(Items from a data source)
○ ○ ○ ○ ○ ○ ○

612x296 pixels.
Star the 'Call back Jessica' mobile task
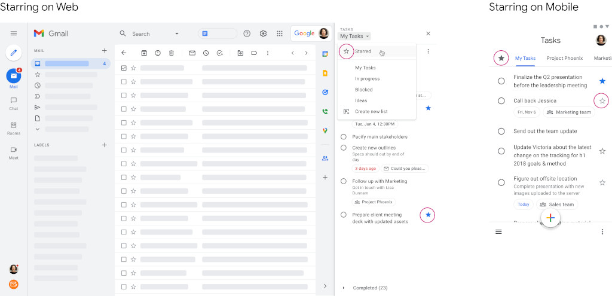(x=602, y=100)
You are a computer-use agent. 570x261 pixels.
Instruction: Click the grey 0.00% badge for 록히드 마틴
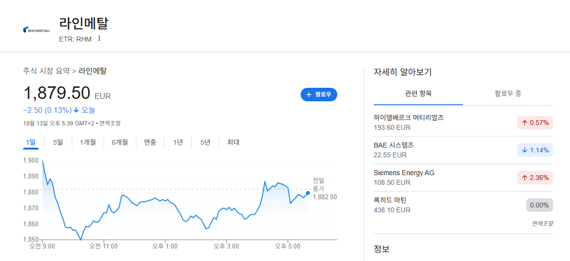539,206
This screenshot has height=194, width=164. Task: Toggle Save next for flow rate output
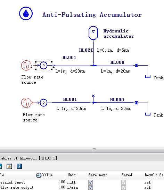(x=90, y=188)
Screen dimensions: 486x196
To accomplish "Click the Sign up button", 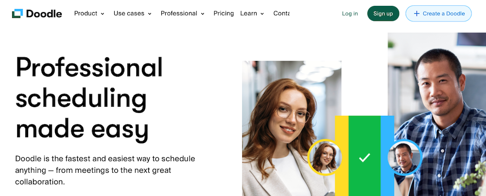I will [x=383, y=13].
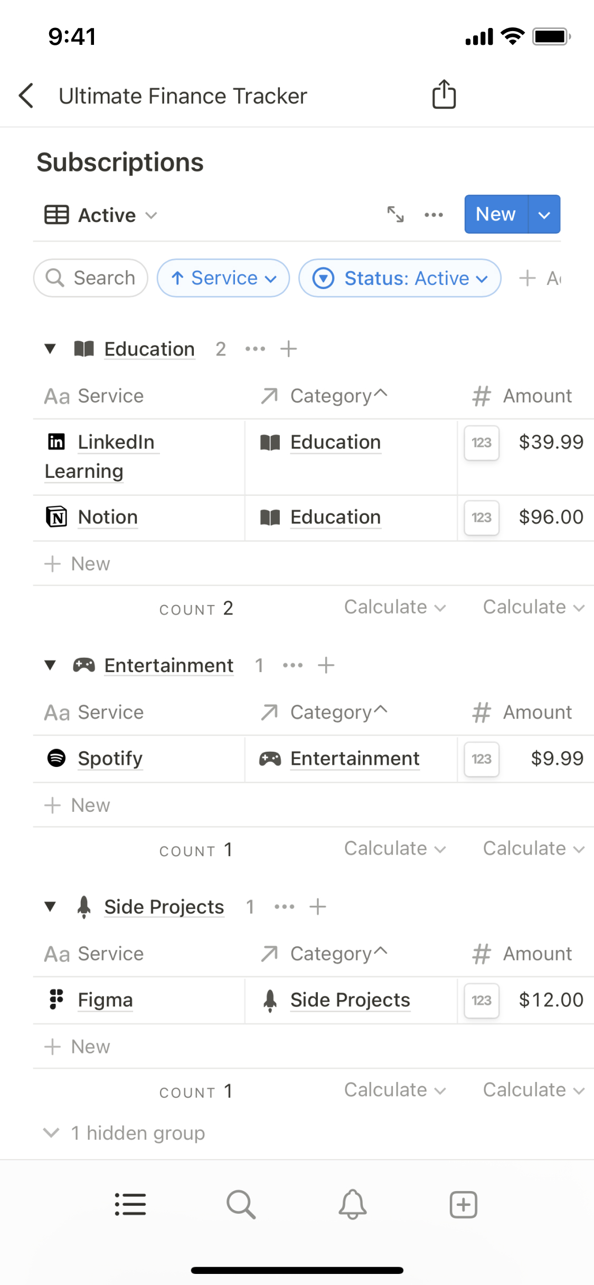Open the Service sort dropdown

(x=223, y=278)
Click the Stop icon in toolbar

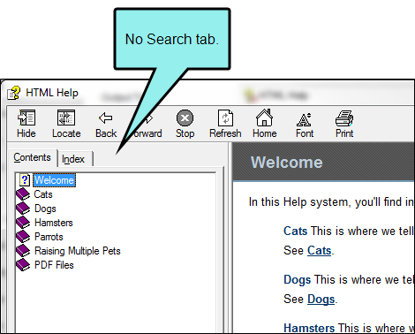click(x=185, y=118)
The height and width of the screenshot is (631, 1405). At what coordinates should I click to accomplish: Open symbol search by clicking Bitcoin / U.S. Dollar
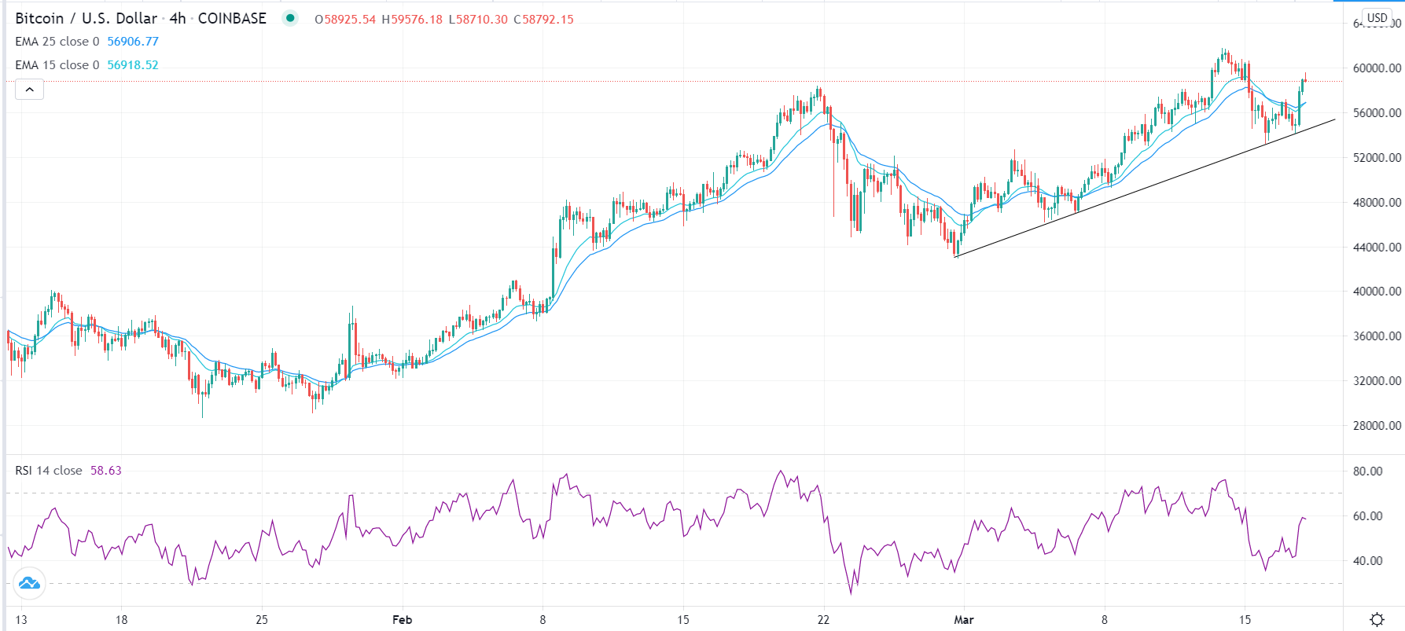coord(86,17)
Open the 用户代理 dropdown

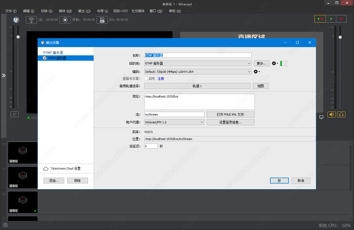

○ ○ ○ ○ ○ ○ ○

Would you copy every line of the entries that includes the word "pixels"?

612x296 pixels.
You are a computer-use agent. 570x261 pixels.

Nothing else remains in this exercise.